start Supplied passage

# DWD for another Legend in the Corps



## George Wallace (10 Feb 2016)

Got this from Muggsie

RETIREMENT MESSAGE - MCPL W.S. (BILL) HAWLEY, CD



> RETIREMENT MESSAGE - MCPL W.S. (BILL) HAWLEY, CD - RMS CLERK 00298
> 
> 8CH and RCD - Bill served with both Regts.
> An amazing tank driver back in the day!
> ...


----------



## TangoTwoBravo (10 Feb 2016)

One of the stalwarts of B Sqn during my Tp Leading/BC days! He was our corporate knowledge of Leopard driving and how to live/fight on a tank.

Honour serving with you Bill!


----------



## rocnrol (12 Apr 2016)

Oh wow, Bill retiring!!?? Never thought I'd see that day, lol. Bill is one of the best people. I remember when we were in the shacks in Lahr, and we'd all be going out for the night, and we'd ask Bill if he wanted to come, most times he'd say no, had some reading to do. The man had filling cabinets full of AFV information, you name it!!! Lol.


Man!! I really need to get back out east soon. I had a drunk call the other night from a bunch of the boys, Yeoman, Jim Hebert, Murray Robertson, Shickler....


----------

end Supplied passage
start Stored rows

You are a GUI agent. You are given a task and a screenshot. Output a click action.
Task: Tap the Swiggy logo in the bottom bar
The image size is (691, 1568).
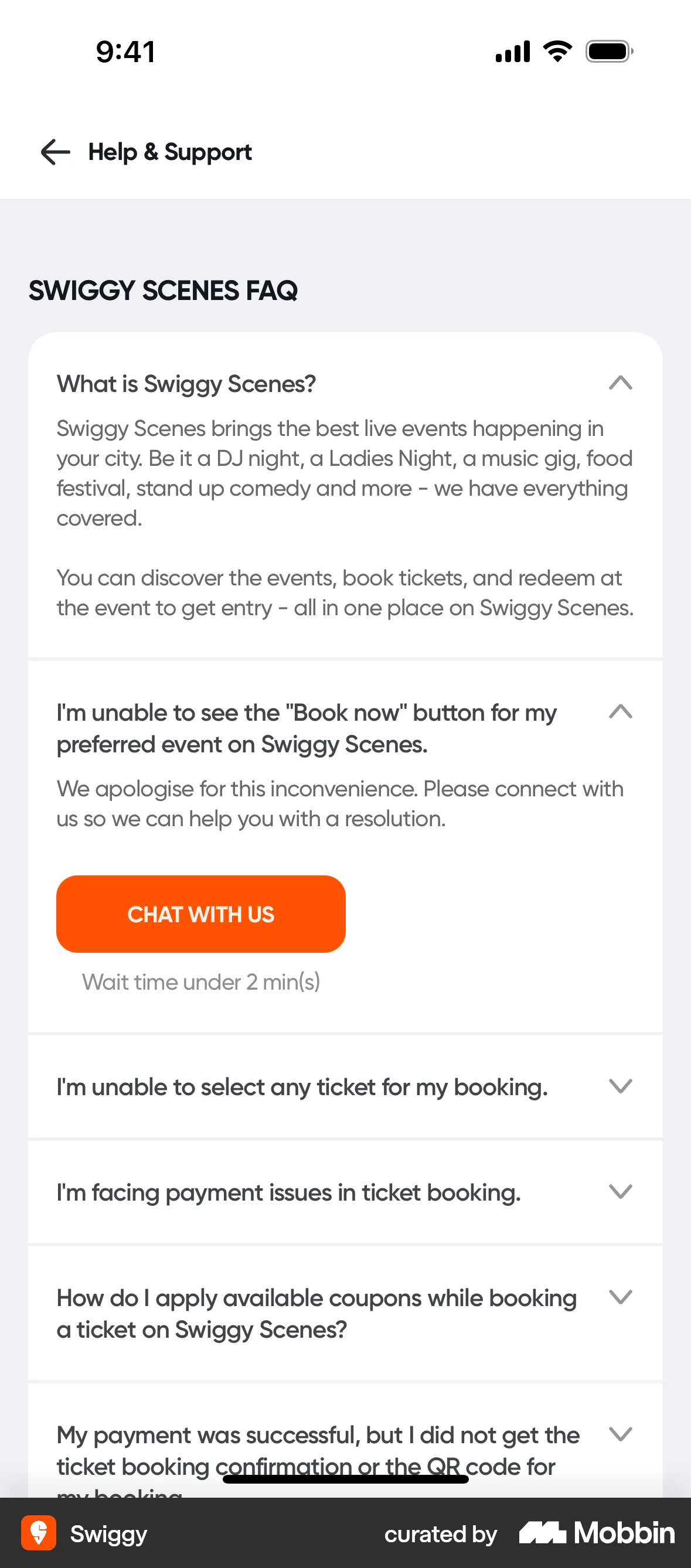[x=108, y=1534]
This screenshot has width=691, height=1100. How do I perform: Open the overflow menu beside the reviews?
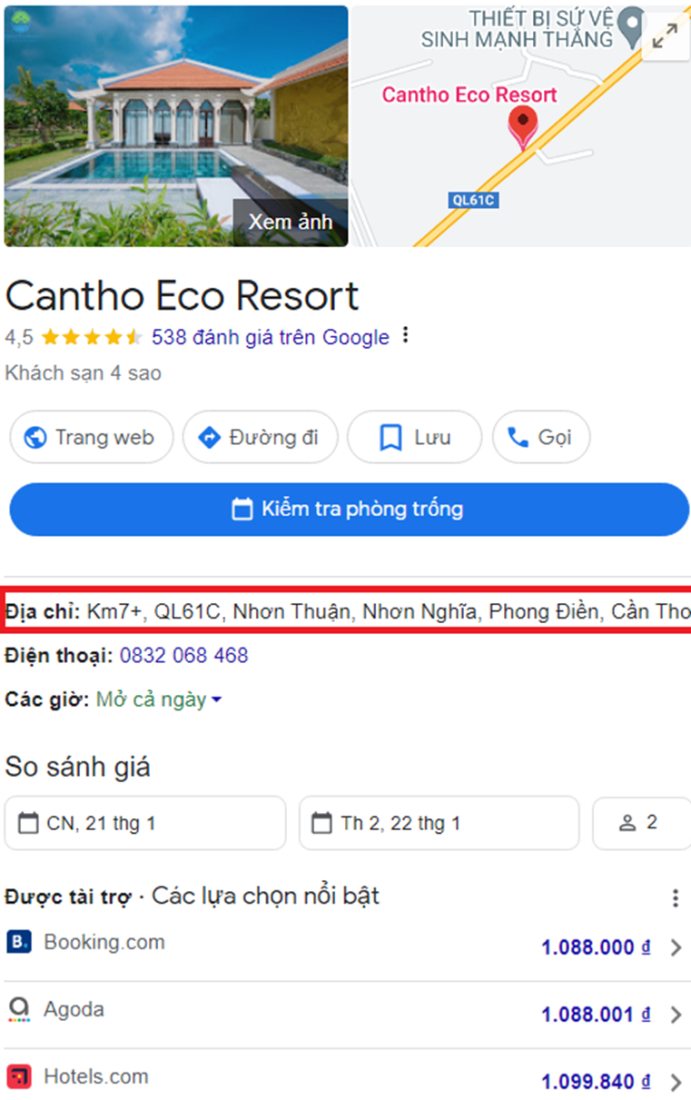[x=405, y=336]
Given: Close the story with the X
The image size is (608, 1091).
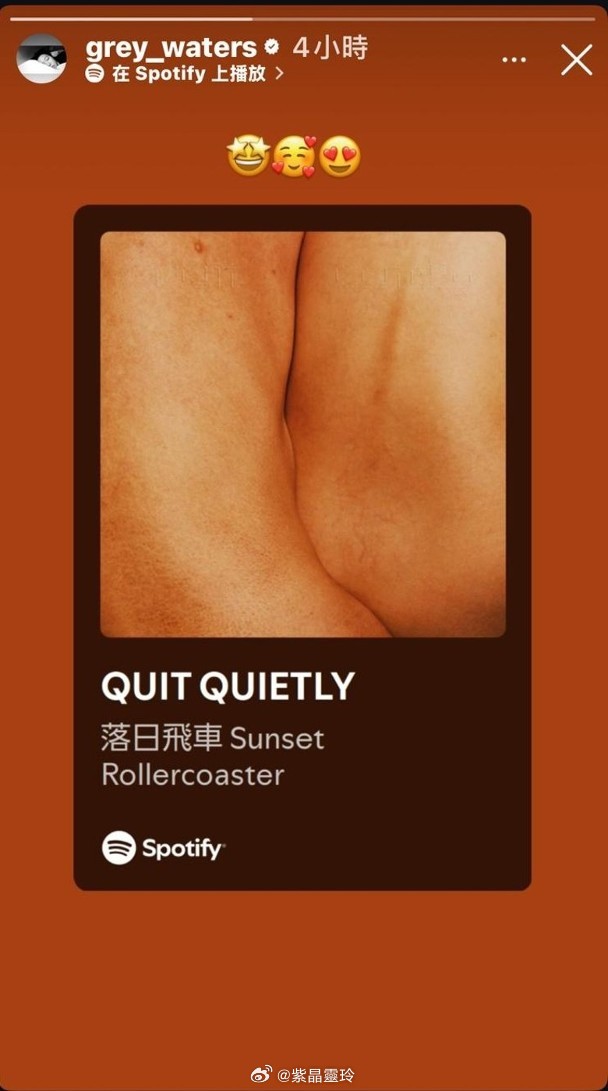Looking at the screenshot, I should pos(577,60).
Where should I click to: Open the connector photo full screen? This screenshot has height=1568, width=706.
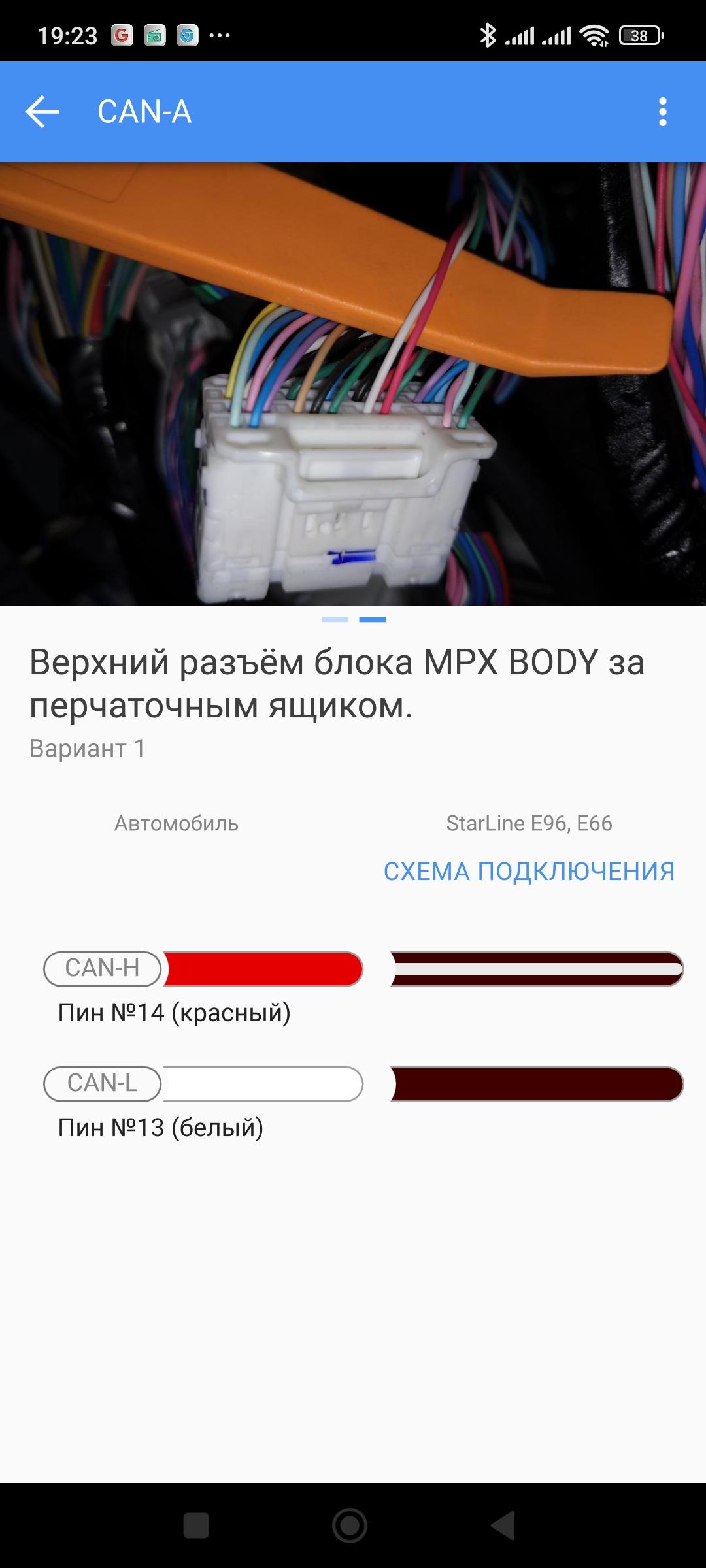tap(353, 384)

end Stored rows

• What to do:
Extract the full forum thread on Bill Hawley's retirement, reproducing every line of it unchanged.

• Result below:
# DWD for another Legend in the Corps



## George Wallace (10 Feb 2016)

Got this from Muggsie

RETIREMENT MESSAGE - MCPL W.S. (BILL) HAWLEY, CD



> RETIREMENT MESSAGE - MCPL W.S. (BILL) HAWLEY, CD - RMS CLERK 00298
> 
> 8CH and RCD - Bill served with both Regts.
> An amazing tank driver back in the day!
> ...


----------



## TangoTwoBravo (10 Feb 2016)

One of the stalwarts of B Sqn during my Tp Leading/BC days! He was our corporate knowledge of Leopard driving and how to live/fight on a tank.

Honour serving with you Bill!


----------



## rocnrol (12 Apr 2016)

Oh wow, Bill retiring!!?? Never thought I'd see that day, lol. Bill is one of the best people. I remember when we were in the shacks in Lahr, and we'd all be going out for the night, and we'd ask Bill if he wanted to come, most times he'd say no, had some reading to do. The man had filling cabinets full of AFV information, you name it!!! Lol.


Man!! I really need to get back out east soon. I had a drunk call the other night from a bunch of the boys, Yeoman, Jim Hebert, Murray Robertson, Shickler....


----------